Now, I think that RFHC said that his rent was considerably more than $1k a month, so he probably has paid more rent than what he would have thrown away if he bought. But, if you are going to make an example, do a fact check first.

100   JFP   2013 Feb 22, 5:53am  

bmwman91 says

ut, if you are going to make an example, do a fact check first.

Take you own advice, and read the thread. I was just adding in the 15 years of rent that RFHC left out of his own example given above. By RFHC's own calculation in this thread he would have been $50 ahead buying in 1998. Add in the 15 years rent he left out of his calculation and he is at least $180,000 behind as I said.

101   RealEstateIsBetterThanStocks   2013 Feb 22, 6:19am  

Mick Russom says

donjumpsuit says

Your only opportunity to lower housing costs is to refinance. Now that interest rates are bottomed out, tough luck using that to lower your housing cost.

Now all thats left is debasing the currency. Oh, wait. They are doing that.

because of inflation alone, a house today costs 2.6 times what it costed 30 years ago.

forget currency war(s). inflation is at least 2% a year. the moment you buy is the moment you start saving by locking in your low interest rate for the next 30 years.

102   dublin hillz   2013 Feb 22, 6:25am  

Out of curiosity, I checked the prices for the first apartment that my family stayed in when we came to california in 1989. Back then, the price was $790 for 2 bd/2 bath in fremont. Now, they want $1895 for it. Also, back then gasoline was $.86 per gallon, now it's $4.15. The cost to cross bay bridge was $1, now it's $5. All in a matter of 23+ years. Again, that's why it's a mistake to do a buy vs rent analysis for year 1 only. It needs to be done via lifetime housing costs or at the very least for the likelyhood of expected stay in a primary residence purchase. You will find that given comparable properties buying will beat renting easily within 5/7 year period unless there's serious depreciation like occured between 2006-2009. However, most of the time the serious depreciation will not be the case as that was a case of bubble popping and defaults.

103   JodyChunder   2013 Feb 22, 7:49am  

E-man says

Of course, god has a plan for me too. We'll see how it will all shake out.

God's away on business.

104   evilmonkeyboy   2013 Feb 22, 8:12am  

Mark D says

because of inflation alone, a house today costs 2.6 times what it costed 30 years ago.

Yep it is just inflation that has caused home prices to rise for 30 years.

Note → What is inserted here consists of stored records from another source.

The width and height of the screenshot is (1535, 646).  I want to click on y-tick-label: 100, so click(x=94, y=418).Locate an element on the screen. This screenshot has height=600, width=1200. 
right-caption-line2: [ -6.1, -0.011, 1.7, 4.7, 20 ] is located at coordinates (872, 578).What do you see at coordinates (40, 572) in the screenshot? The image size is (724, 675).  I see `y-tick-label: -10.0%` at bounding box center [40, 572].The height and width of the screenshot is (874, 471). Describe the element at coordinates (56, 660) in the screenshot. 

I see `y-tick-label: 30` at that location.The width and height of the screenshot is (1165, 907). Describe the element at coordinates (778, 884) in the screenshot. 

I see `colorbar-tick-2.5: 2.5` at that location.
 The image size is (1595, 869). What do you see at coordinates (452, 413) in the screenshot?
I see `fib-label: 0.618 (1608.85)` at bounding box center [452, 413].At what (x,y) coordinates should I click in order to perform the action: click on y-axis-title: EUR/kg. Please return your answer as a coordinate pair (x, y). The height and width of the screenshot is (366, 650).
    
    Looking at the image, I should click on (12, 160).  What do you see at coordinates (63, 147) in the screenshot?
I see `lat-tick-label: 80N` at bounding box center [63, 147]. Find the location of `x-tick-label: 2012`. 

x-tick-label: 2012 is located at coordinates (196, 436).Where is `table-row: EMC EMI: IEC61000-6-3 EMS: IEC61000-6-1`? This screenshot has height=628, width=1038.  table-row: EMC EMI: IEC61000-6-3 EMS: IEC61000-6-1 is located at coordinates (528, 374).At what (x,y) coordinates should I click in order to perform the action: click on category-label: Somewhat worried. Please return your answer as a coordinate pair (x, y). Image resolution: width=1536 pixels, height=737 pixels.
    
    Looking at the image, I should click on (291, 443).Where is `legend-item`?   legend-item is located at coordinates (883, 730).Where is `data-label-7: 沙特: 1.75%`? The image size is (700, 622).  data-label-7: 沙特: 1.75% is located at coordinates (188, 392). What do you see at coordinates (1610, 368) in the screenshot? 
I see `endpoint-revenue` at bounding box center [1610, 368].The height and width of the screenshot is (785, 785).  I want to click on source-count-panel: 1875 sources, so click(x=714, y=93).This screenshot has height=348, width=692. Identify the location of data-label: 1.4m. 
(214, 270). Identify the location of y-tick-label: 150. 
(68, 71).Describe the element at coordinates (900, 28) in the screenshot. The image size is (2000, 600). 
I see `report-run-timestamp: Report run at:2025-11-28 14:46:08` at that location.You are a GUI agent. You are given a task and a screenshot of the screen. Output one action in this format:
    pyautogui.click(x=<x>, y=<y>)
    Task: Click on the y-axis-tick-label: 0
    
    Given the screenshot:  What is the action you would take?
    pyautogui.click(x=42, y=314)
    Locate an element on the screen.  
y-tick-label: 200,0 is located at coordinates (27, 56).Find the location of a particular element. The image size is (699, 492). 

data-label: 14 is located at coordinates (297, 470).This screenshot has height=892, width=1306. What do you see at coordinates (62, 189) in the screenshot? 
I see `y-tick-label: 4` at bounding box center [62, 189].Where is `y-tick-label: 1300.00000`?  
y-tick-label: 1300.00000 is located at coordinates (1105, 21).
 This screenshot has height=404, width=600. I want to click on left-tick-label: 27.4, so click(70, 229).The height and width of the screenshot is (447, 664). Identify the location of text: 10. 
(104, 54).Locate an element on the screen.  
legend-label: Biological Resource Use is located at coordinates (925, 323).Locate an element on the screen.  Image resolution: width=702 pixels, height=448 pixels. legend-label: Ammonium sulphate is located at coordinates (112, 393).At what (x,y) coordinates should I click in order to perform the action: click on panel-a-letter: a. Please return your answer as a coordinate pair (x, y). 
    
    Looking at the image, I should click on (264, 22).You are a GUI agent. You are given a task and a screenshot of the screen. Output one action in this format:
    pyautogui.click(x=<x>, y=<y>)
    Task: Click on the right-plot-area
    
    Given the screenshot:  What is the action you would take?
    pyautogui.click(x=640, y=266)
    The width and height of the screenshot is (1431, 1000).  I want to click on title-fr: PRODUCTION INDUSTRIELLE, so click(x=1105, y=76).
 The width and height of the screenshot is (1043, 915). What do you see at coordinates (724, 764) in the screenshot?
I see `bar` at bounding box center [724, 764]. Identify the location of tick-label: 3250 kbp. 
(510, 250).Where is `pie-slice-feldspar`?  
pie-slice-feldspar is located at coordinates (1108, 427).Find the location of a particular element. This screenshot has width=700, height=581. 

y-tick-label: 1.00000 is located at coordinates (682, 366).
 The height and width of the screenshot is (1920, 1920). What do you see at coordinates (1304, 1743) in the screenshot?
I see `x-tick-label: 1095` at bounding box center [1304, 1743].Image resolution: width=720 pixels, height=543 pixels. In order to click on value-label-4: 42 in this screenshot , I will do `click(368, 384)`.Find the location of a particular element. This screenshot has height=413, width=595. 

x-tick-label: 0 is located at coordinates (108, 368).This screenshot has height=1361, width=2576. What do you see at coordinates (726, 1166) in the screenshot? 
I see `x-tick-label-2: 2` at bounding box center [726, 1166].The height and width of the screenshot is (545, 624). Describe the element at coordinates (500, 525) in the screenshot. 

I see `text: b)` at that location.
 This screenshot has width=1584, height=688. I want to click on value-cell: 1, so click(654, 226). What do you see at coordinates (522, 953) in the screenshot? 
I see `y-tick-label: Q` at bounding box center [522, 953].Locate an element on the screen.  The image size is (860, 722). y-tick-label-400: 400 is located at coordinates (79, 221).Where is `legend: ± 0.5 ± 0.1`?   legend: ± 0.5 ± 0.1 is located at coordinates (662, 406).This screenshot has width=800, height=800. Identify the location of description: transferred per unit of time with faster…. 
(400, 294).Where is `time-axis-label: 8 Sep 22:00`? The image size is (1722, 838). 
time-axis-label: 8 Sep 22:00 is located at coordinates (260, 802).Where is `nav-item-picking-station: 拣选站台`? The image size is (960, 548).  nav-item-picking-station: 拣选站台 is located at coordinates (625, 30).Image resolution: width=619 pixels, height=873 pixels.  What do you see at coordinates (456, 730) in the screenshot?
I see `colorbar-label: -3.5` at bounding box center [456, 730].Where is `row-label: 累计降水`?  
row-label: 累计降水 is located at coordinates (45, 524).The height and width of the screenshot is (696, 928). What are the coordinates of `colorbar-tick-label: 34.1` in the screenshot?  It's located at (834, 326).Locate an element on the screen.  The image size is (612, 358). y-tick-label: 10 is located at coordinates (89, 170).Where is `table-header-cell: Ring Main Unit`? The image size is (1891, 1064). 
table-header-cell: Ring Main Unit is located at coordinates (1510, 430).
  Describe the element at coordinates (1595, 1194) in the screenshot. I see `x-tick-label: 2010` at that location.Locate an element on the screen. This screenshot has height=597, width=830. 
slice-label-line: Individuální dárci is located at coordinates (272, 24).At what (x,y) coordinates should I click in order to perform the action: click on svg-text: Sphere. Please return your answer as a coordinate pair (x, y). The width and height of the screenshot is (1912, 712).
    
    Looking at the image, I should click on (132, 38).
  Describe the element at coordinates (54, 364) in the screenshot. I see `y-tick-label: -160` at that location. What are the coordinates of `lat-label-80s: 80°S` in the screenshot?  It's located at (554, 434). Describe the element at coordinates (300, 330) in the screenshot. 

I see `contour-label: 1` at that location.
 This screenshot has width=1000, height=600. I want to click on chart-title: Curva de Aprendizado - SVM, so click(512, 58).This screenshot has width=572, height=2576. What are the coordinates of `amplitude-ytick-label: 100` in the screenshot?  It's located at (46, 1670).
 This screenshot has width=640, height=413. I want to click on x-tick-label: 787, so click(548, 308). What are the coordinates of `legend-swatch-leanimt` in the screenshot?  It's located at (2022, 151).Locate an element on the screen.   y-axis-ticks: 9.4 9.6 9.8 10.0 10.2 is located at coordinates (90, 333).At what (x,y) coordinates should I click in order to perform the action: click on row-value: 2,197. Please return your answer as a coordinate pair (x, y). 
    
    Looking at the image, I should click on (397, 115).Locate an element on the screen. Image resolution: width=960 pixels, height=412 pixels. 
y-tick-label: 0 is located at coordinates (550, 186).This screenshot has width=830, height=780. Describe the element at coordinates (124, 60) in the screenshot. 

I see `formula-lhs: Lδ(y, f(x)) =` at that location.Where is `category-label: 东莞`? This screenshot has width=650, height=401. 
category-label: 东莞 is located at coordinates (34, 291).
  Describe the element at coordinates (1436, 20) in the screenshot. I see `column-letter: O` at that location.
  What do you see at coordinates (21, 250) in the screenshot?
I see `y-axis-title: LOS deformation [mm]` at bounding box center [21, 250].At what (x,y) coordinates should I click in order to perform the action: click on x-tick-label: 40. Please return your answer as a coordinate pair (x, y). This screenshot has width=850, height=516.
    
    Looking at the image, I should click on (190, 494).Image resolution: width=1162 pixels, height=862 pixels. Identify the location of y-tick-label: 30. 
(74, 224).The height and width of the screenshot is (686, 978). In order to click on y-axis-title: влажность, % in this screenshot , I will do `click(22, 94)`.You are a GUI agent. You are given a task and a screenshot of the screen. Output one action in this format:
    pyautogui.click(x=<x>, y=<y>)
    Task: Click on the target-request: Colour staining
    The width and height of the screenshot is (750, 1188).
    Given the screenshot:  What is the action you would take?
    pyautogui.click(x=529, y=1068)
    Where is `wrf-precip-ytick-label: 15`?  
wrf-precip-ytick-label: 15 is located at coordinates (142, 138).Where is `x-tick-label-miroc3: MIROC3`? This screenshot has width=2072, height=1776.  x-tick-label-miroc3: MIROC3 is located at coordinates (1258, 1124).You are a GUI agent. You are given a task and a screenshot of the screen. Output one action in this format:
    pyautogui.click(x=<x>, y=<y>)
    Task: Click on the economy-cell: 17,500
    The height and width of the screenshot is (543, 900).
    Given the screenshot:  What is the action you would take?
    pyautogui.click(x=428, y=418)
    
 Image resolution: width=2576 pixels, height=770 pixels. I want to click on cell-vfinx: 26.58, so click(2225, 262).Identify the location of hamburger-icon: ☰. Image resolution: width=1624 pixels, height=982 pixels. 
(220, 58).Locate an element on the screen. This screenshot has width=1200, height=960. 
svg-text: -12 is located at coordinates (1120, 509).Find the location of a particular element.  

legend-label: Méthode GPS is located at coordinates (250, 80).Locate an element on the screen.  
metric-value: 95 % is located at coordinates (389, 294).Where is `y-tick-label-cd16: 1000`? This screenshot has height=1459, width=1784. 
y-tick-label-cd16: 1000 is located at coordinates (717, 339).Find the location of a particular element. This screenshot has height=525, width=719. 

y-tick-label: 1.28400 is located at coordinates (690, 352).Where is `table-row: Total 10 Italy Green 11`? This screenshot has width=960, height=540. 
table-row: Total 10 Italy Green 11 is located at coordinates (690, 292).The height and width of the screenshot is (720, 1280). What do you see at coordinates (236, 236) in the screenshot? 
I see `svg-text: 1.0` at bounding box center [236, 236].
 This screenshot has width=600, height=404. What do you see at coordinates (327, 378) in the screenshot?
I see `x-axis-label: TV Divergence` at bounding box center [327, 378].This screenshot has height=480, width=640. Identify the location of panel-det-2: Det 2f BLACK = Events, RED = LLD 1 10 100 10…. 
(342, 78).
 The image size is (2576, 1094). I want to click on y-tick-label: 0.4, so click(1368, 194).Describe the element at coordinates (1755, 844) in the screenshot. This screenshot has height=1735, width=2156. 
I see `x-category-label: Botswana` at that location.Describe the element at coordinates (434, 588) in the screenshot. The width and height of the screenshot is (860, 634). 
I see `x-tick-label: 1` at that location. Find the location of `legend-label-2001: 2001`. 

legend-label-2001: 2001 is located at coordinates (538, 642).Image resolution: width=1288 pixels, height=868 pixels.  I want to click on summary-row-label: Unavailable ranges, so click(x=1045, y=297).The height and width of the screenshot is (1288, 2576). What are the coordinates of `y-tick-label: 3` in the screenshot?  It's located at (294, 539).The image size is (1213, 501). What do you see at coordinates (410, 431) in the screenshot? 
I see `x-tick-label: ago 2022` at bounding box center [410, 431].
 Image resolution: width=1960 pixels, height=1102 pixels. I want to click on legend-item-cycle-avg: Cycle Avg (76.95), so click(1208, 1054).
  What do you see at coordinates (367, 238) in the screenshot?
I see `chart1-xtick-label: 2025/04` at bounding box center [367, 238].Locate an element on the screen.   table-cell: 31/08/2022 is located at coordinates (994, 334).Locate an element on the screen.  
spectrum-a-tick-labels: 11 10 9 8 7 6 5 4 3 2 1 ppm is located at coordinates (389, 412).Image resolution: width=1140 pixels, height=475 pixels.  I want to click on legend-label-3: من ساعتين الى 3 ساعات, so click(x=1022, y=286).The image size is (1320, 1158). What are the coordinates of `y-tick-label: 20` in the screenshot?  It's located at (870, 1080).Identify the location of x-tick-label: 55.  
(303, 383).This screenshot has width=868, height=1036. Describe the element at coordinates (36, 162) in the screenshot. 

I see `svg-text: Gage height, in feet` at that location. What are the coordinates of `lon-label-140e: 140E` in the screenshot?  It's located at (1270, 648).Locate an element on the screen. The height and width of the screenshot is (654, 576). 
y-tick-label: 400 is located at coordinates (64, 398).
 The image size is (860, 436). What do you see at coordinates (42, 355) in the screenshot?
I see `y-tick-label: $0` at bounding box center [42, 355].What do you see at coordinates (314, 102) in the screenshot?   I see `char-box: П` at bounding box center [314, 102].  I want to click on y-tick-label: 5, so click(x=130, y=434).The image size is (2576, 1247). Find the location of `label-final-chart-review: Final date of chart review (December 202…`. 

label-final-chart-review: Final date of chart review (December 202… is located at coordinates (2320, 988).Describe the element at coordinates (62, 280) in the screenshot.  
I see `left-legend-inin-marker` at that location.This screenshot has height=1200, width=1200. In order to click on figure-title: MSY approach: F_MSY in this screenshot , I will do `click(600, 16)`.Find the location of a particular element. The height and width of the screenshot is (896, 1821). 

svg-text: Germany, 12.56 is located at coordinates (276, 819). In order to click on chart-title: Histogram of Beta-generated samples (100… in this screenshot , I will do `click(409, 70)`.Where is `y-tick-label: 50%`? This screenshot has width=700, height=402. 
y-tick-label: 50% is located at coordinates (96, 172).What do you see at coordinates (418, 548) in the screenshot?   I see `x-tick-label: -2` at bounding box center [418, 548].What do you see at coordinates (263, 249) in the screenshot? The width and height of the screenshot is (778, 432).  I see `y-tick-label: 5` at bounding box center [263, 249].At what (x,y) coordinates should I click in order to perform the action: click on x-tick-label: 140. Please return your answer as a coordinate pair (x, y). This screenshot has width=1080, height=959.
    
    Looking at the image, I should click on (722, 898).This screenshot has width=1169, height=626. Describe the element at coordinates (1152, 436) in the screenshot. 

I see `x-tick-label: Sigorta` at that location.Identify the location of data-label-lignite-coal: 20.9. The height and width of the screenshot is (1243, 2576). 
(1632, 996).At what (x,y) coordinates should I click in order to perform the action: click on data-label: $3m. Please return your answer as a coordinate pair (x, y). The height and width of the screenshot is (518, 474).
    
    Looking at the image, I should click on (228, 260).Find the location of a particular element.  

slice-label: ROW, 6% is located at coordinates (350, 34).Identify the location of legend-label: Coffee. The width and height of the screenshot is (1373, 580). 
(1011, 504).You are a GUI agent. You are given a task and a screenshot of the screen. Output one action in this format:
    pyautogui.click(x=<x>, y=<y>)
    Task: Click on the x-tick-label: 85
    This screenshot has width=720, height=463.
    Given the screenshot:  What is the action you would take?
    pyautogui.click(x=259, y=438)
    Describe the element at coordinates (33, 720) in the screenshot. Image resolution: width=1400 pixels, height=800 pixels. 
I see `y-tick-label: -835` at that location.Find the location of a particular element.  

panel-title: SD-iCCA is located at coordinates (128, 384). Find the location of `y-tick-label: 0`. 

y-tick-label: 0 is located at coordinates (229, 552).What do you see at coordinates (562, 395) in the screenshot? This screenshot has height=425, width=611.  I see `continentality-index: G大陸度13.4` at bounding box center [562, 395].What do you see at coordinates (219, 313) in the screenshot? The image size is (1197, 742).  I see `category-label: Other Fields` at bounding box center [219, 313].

105   thomaswong.1986   2013 Feb 22, 10:41am  

Mark D says

because of inflation alone, a house today costs 2.6 times what it costed 30 years ago.

In Santa Clara... between 1997 and 2000 prices went up 100x .. and than 100% on top of that.. yet we havent corrected for the long term inflation trend of 30 years which is 1.3x not 2.6.. What cost $1 in 1982 would cost $2.34 in 2012.

evilmonkeyboy says

Yep it is just inflation that has caused home prices to rise for 30 years.

LOL! yet rates have fallen as prices have equally fallen from 1989 to mid 90s as was the case more recently since the peak years of 2006...

106   xenogear3   2013 Feb 22, 10:55am  

Double in 5 years

Plus the interest rate will go back to normal, this will double the mortgage.

Can you afford $10k+ a month rent or mortgage? Buy NOW.